(Screenshot and document pointing data)
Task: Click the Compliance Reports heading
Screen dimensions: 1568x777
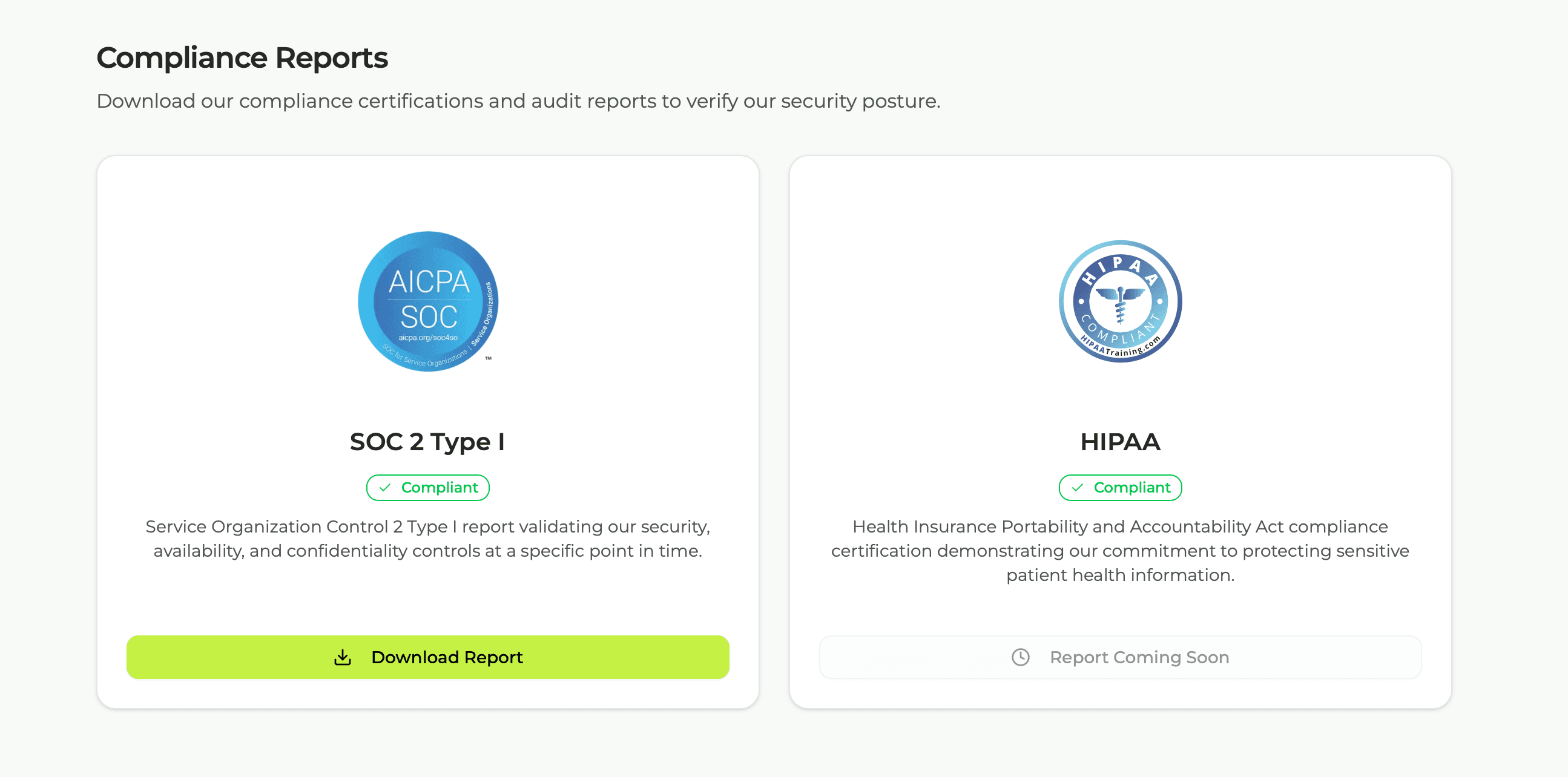Action: tap(242, 58)
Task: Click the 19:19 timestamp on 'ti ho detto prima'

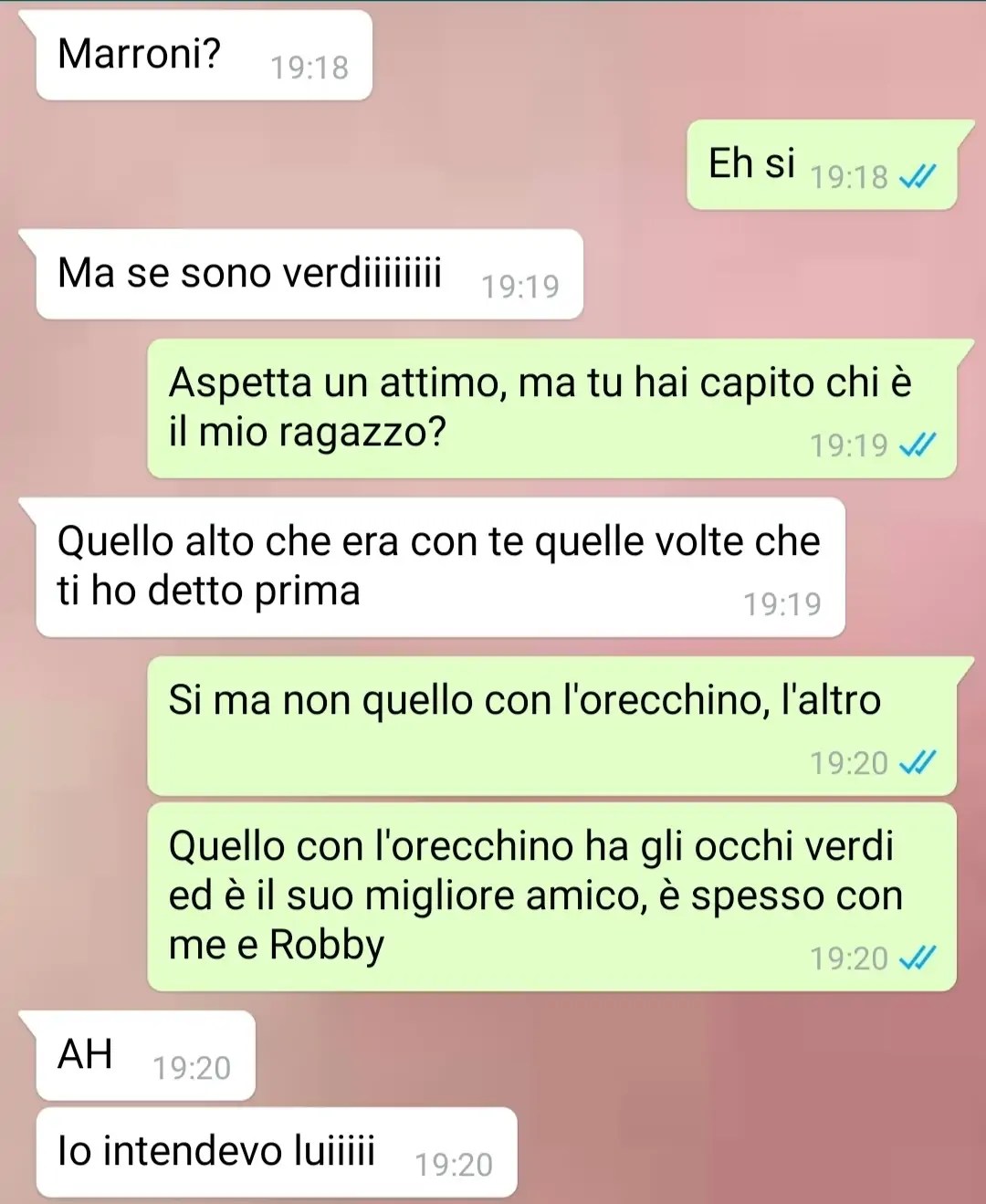Action: pos(782,604)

TASK OBJECTIVE ▸
Revise the data so that every "Click" becomes "Select", with everything else kept the same. Leave the pictures out of your answer.

FINAL RESULT ▸
Task: Select the Compliance Reports heading
Screen dimensions: 1568x777
Action: tap(242, 58)
Task: Select the 19:19 timestamp on 'ti ho detto prima'

Action: pos(782,604)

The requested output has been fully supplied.